» Rows:
※

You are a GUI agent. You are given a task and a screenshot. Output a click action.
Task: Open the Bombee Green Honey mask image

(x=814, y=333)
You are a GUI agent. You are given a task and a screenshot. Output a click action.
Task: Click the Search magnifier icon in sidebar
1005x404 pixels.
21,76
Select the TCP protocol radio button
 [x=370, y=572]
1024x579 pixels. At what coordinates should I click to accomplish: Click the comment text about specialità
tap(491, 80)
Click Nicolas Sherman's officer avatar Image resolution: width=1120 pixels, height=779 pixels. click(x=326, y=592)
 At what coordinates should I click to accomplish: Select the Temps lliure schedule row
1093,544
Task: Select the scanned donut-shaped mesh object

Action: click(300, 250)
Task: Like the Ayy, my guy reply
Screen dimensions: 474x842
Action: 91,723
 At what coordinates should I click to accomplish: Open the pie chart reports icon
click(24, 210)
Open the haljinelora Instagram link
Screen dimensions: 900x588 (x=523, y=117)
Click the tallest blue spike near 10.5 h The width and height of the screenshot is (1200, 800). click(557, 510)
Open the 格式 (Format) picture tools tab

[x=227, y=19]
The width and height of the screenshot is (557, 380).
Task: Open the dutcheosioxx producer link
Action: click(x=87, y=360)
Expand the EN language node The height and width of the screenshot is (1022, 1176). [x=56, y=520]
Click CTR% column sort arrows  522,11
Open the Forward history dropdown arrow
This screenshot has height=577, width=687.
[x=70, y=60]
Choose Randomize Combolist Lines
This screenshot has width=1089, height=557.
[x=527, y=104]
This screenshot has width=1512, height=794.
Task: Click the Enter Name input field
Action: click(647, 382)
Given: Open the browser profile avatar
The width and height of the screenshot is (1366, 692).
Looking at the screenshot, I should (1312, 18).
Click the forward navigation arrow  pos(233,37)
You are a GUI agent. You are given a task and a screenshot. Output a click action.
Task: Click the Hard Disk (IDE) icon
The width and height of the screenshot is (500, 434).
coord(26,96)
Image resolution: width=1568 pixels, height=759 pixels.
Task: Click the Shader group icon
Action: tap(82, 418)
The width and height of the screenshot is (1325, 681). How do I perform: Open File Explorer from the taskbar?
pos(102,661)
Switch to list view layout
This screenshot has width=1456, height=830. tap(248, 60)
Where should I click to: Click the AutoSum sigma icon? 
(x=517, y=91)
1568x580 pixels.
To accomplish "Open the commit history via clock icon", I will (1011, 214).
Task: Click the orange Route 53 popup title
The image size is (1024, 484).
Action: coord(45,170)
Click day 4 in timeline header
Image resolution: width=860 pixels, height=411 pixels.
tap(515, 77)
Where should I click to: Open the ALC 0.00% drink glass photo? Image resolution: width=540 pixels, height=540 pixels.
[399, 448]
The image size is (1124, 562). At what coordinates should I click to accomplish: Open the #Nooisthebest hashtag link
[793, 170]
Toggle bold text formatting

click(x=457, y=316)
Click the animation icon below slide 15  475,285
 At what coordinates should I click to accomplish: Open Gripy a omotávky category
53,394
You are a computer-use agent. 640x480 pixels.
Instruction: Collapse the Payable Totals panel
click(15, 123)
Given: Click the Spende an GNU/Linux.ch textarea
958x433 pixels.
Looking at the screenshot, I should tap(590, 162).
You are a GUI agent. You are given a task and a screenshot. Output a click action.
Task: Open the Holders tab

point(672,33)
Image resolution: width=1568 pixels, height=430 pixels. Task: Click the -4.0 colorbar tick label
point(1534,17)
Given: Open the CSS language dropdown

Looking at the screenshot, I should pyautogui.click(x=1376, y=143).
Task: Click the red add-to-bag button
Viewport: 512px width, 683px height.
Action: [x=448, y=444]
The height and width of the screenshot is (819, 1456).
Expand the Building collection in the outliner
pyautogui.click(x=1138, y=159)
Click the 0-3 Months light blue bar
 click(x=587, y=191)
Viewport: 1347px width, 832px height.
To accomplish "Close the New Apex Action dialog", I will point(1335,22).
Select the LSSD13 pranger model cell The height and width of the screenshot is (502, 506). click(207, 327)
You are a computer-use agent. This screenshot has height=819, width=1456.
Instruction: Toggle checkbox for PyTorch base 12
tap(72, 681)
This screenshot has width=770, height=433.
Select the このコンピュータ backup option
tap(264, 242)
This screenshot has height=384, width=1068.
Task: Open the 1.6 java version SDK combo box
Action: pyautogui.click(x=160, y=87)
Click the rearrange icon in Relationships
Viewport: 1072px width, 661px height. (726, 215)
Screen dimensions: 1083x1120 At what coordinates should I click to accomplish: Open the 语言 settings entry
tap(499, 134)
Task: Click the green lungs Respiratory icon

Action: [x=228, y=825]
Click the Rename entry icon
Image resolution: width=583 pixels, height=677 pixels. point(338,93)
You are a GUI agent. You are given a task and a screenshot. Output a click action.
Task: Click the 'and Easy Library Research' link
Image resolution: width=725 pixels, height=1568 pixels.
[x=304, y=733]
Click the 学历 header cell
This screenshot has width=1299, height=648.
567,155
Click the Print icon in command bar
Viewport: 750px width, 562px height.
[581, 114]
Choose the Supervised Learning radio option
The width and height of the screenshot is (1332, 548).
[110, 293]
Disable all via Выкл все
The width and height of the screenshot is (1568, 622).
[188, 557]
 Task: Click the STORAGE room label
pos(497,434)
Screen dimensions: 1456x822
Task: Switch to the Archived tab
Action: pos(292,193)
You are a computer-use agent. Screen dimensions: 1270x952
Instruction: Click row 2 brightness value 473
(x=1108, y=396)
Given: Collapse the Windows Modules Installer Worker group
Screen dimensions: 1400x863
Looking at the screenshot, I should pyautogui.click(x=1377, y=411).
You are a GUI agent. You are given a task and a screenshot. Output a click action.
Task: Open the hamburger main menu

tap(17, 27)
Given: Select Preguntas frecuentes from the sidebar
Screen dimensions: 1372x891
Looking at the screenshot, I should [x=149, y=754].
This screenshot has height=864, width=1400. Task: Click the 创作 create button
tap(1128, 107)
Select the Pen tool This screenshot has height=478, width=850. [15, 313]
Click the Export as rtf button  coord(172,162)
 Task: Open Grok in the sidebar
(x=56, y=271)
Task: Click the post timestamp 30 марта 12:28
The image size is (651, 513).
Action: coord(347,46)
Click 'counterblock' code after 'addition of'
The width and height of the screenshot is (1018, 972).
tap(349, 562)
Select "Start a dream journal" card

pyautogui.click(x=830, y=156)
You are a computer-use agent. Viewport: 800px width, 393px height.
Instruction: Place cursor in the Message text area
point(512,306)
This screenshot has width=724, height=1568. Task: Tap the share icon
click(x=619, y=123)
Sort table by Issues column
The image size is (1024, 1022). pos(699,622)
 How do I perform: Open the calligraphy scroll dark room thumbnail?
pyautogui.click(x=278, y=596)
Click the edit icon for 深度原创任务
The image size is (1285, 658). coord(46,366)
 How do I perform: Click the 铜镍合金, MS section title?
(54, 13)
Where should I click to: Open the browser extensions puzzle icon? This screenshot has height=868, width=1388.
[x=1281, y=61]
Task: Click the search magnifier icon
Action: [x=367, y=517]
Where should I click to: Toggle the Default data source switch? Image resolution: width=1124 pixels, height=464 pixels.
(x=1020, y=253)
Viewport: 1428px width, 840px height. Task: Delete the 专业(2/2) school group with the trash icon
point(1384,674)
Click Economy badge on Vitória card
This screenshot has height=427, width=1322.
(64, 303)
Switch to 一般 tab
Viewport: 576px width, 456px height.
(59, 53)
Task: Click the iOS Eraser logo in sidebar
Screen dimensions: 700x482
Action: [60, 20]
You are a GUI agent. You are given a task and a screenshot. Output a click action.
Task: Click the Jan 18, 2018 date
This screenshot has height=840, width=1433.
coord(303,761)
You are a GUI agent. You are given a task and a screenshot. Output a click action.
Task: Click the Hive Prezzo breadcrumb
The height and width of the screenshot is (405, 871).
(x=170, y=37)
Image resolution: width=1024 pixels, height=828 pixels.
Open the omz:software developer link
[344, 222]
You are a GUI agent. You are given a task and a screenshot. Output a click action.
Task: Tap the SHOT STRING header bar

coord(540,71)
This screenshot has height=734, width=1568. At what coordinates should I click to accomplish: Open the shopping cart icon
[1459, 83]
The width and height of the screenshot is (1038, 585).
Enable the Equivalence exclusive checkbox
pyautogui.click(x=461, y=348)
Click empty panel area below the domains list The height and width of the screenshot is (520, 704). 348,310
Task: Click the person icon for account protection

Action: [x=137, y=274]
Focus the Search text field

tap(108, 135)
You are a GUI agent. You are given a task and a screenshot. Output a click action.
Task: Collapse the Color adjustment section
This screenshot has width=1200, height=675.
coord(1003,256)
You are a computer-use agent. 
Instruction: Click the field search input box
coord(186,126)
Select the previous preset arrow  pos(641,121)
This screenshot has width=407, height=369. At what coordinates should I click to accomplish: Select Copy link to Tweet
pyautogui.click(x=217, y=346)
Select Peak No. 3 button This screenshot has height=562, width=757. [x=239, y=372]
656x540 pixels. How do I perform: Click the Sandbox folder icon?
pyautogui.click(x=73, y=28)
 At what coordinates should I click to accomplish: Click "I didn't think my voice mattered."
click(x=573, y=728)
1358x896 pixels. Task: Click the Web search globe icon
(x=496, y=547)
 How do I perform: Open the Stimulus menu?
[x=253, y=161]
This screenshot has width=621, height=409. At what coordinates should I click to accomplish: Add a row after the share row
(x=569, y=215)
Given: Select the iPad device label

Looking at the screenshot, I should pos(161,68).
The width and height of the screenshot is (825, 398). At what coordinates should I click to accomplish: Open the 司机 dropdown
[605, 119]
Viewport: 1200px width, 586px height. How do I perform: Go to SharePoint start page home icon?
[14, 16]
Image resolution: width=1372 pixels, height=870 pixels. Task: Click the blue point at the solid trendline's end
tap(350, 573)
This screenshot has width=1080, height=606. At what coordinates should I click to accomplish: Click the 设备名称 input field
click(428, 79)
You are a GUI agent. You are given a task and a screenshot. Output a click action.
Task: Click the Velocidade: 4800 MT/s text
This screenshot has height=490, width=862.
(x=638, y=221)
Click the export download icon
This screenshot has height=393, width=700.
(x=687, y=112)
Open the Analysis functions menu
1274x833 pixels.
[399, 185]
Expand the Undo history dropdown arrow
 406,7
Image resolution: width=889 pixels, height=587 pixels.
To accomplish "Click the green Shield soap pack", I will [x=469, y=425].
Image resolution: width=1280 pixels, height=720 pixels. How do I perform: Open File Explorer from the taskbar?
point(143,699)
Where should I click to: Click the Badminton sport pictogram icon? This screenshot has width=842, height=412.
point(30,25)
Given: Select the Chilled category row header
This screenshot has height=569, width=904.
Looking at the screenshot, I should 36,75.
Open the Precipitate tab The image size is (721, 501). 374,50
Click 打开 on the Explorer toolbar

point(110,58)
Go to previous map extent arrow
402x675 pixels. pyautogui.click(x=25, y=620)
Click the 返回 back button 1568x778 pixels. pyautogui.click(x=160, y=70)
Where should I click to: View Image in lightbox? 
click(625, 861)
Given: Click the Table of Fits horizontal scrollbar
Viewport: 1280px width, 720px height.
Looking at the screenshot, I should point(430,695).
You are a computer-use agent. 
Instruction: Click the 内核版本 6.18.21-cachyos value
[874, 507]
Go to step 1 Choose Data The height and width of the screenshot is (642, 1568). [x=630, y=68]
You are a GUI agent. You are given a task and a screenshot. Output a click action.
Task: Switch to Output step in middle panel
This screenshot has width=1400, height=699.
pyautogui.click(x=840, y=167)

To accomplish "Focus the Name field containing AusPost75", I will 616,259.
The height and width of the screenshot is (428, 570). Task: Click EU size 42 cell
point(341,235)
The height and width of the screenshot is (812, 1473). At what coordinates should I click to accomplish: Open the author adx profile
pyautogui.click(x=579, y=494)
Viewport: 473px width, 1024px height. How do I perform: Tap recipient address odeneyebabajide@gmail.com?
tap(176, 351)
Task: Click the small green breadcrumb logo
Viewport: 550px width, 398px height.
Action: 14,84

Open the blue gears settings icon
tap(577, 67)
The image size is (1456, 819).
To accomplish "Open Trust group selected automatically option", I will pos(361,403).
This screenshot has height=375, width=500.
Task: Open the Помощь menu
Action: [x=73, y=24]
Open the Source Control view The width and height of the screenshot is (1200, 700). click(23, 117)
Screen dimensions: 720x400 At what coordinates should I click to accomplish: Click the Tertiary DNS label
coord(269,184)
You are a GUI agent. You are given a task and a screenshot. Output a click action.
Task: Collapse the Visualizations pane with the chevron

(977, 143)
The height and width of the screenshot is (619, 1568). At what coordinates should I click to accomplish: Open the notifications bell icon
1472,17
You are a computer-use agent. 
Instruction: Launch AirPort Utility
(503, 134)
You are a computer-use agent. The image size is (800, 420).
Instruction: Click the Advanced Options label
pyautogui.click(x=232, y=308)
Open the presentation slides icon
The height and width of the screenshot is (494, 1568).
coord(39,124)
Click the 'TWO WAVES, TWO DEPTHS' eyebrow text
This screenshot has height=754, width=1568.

※

» What is needed: Please copy the rows again, starting with the line containing "Task: Click the red add-to-bag button" and going on through the line containing "click(x=587, y=191)", and swap "Building" for "Furniture" while leaving everything else unchanged.

» Response:
Task: Click the red add-to-bag button
Viewport: 512px width, 683px height.
Action: [x=448, y=444]
The height and width of the screenshot is (819, 1456).
Expand the Furniture collection in the outliner
pyautogui.click(x=1138, y=159)
Click the 0-3 Months light blue bar
 click(x=587, y=191)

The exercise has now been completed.